Subplots repeating the same graph 6 times and producing 6 figures instead of one

So I have this code:

def scatter(df, column_name):
  values = {data: list(df[data]) for data in column_name}

  data = list(values.values())
  labels = list(values.keys())
  
  for i in range(len(data)):
    for j in range(len(data)):
      if i == j:
        continue
      elif (i == 1) & (j == 0):
        continue
      elif (i == 2) & ((j == 0)|(j == 1)):
        continue
      elif (i == 3) & ((j == 0)|(j == 1)|(j == 2)):
        continue
      else:
        for k in range(6):
          ax = plt.subplot(3, 2, k+1)
          plt.scatter(data[i], data[j])
          plt.xlabel(labels[i])
          plt.ylabel(labels[j])
          plt.title('{} vs {}'.format(labels[i], labels[j]))
        plt.show()
        plt.clf()

scatter(roller_coasters, ['speed', 'height', 'length', 'num_inversions'])
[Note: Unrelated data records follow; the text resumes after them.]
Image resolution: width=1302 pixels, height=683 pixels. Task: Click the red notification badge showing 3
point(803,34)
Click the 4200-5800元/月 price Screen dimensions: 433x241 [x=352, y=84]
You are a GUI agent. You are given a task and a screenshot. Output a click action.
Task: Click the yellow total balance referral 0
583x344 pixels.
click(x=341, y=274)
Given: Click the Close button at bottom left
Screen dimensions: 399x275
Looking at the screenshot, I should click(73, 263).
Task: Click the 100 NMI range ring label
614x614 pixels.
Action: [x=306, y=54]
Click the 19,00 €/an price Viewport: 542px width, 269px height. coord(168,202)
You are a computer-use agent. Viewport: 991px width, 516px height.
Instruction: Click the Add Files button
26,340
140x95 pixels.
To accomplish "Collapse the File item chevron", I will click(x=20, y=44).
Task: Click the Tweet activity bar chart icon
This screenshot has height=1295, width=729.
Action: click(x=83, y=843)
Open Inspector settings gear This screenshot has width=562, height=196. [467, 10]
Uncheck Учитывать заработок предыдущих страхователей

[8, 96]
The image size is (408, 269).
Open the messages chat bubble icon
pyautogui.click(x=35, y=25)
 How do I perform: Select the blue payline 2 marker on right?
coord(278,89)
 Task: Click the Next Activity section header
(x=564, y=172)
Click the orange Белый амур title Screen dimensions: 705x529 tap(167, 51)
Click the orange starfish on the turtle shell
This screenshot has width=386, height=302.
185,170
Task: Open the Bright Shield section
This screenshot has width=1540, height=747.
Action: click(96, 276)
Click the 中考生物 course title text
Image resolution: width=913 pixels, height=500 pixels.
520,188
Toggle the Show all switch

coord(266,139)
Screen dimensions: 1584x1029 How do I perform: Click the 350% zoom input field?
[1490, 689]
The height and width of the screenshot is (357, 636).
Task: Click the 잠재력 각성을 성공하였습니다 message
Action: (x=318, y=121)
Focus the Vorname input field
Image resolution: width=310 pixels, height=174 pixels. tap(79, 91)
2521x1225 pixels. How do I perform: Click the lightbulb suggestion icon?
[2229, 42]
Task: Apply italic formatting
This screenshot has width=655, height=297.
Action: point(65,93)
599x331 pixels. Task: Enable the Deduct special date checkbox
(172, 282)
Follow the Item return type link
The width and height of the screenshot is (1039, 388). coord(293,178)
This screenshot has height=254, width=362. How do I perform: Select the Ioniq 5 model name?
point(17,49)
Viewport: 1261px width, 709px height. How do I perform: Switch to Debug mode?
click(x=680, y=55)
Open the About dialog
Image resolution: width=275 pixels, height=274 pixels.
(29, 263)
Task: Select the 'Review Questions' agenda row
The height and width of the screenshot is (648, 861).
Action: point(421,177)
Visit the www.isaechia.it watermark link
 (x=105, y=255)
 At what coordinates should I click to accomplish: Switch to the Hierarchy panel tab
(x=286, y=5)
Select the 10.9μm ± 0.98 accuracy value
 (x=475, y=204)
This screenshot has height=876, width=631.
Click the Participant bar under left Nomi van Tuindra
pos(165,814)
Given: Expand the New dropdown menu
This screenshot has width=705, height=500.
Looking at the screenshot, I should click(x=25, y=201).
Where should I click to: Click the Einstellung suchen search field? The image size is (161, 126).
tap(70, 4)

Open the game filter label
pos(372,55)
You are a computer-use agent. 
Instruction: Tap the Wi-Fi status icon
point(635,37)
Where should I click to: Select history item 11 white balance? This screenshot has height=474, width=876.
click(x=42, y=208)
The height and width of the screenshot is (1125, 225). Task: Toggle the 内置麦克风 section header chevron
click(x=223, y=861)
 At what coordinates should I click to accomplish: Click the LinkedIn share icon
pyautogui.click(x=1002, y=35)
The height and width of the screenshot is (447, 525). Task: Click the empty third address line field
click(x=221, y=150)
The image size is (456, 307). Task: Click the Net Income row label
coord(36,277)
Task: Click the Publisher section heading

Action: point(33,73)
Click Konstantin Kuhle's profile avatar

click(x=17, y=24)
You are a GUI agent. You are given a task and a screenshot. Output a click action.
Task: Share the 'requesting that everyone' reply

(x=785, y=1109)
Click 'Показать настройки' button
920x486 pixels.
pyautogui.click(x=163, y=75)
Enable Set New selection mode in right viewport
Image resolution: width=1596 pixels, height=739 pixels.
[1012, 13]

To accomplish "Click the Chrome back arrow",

but it produces 6 figures instead of 1 and each figure has the same graph repeated 6 times.

Please help me solve this.

Solution

Well for each time you enter the else part of your loop, you create 6 subplots for that given i,j combination. E.g. for i=0; j=1 the loop for k creates six subplots but only for that specific i and j. And when, created, the figure is closed again (plt.clf()). The following i=0; j=2 a next set of 6 subplots is created.

You can simplify things by letting the loop over j start at i+1, so no tests are needed. Also, the value for which subplot will be created next, can be a variable k that is incremented each time a subplot has been added.

Here is some example code:

from matplotlib import pyplot as plt
import pandas as pd
import numpy as np

def scatter(df, column_names):
    fig = plt.figure(figsize=(10, 12)) # set a size for the surrounding plot
    n = len(column_names)
    total = n * (n - 1) // 2
    ncols = 2
    nrows = (total + (ncols - 1)) // ncols
    k = 1
    for i in range(n):
        col_i = column_names[i]
        for j in range(i + 1, n):
            col_j = column_names[j]
            ax = plt.subplot(nrows, ncols, k)
            plt.scatter(df[col_i], df[col_j])
            plt.xlabel(col_i)
            plt.ylabel(col_j)
            plt.title(f'{col_i} vs {col_j}')
            k += 1
    plt.tight_layout() # fit labels and ticks nicely together
    plt.show() # only called once, at the end of the function

columns = ['speed', 'height', 'length', 'num_inversions']
roller_coasters = pd.DataFrame(np.random.rand(20, len(columns)), columns=columns)
scatter(roller_coasters, ['speed', 'height', 'length', 'num_inversions'])